Find each line in the data below that contains the word "button", and copy those lines out.

· · · · ·

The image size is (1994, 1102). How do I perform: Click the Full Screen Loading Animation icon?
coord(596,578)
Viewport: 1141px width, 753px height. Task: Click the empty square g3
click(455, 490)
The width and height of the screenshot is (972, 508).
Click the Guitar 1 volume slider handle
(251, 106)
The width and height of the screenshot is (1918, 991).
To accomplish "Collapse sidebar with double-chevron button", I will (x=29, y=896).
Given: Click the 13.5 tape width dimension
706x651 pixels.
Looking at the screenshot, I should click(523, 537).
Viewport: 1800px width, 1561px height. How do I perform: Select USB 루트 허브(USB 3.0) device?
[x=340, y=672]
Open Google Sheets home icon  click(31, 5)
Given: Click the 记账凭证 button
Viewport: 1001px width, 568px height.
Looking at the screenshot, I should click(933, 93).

· · · · ·

Answer to this task -
To accomplish "Collapse sidebar with double-chevron button", I will (x=29, y=896).
Given: Click the 记账凭证 button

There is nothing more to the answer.